[Input records Boundary: Start]

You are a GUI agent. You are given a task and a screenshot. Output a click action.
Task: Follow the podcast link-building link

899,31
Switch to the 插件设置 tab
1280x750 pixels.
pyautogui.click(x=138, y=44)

[Input records Boundary: End]

• Task goal: Each record above should be output again exactly.

• Your response:
You are a GUI agent. You are given a task and a screenshot. Output a click action.
Task: Follow the podcast link-building link

899,31
Switch to the 插件设置 tab
1280x750 pixels.
pyautogui.click(x=138, y=44)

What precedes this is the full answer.